### Passage to read
start
1937 Tour de Hongrie

Race details
- Dates: 4–8 August
- Stages: 5
- Distance: 1,035 km (643.1 mi)
- Winning time: 33h 45' 23"

Results
- Winner / Anton Strakati (AUT)
- Second / Stanisław Wasilewski (POL)
- Third / Antal Szalay (HUN)
- Team / Hungary (national team)

= 1937 Tour de Hongrie =

The 1937 Tour de Hongrie was the 11th edition of the Tour de Hongrie cycle race and was held from 26 to 30 June 1937. The race started and finished in Budapest. The race was won by Anton Strakati.
end
### Stored records
start
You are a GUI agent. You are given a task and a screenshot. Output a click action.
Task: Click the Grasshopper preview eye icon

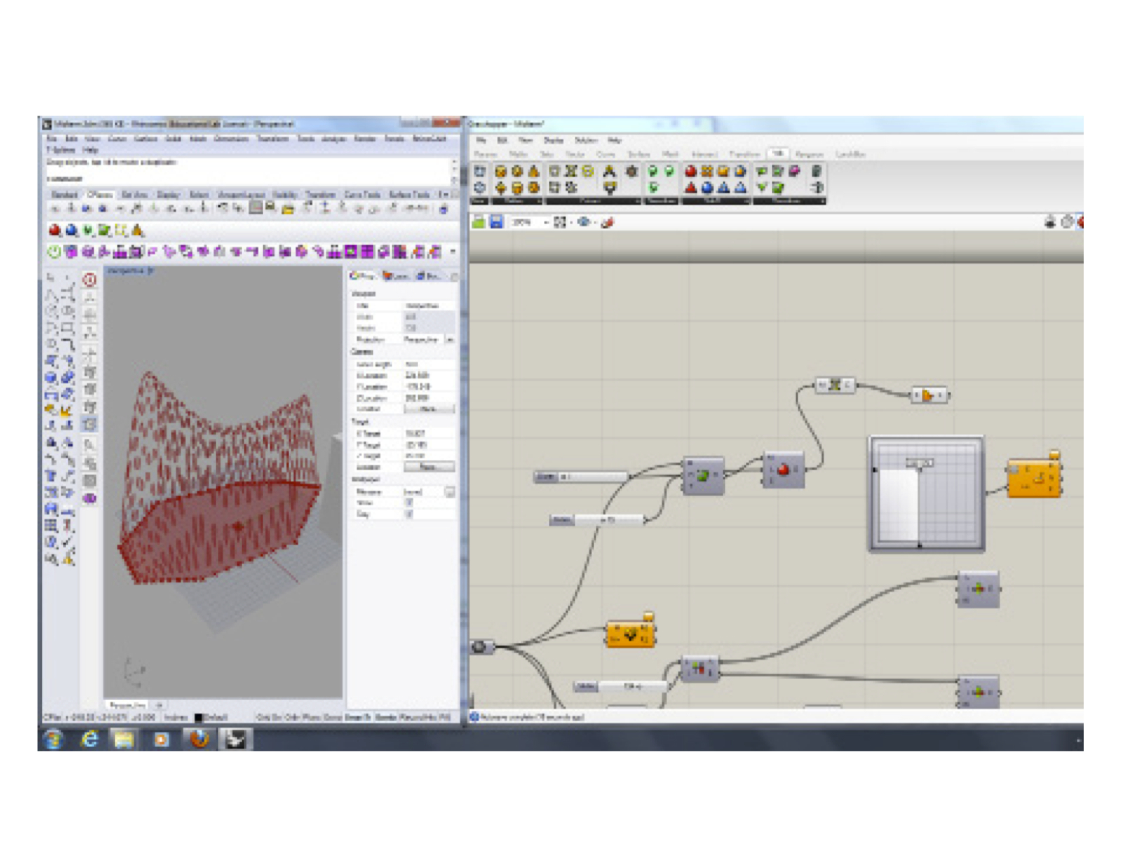(583, 222)
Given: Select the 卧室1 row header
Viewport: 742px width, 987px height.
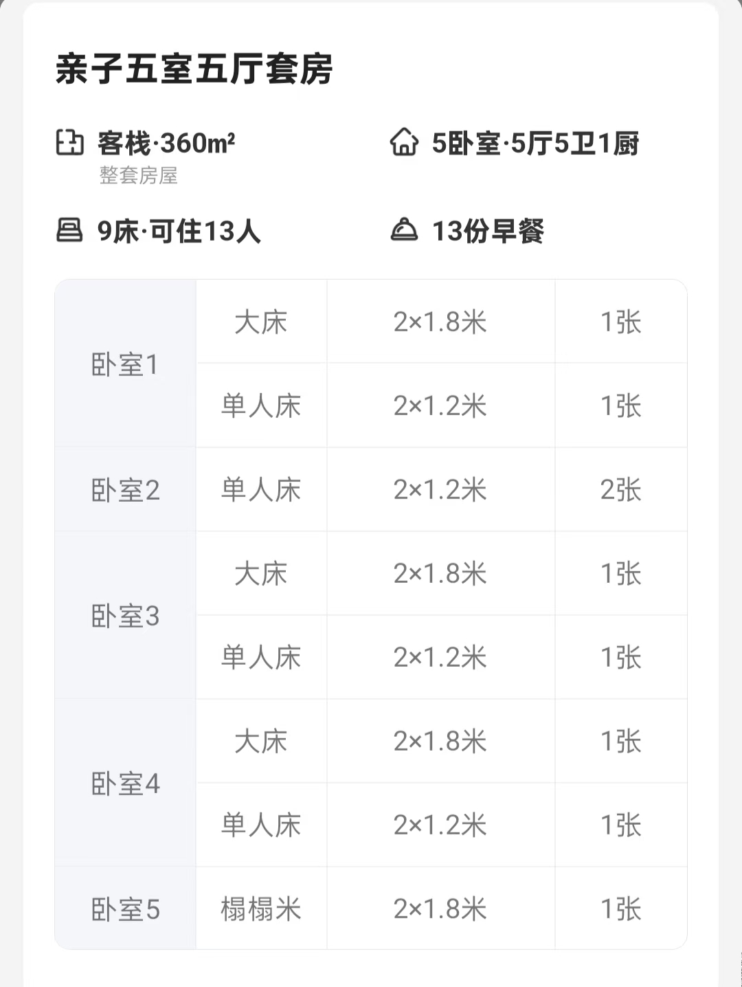Looking at the screenshot, I should click(x=125, y=364).
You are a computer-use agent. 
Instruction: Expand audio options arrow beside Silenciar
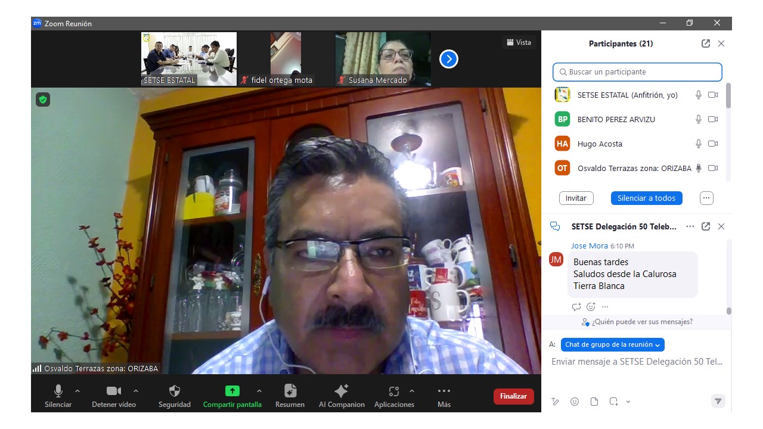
end
### The problem
Name every individual rider mentioned in the page on the 1937 Tour de Hongrie. These rows come from a separate source.

### Final answer
Anton Strakati, Stanisław Wasilewski, Antal Szalay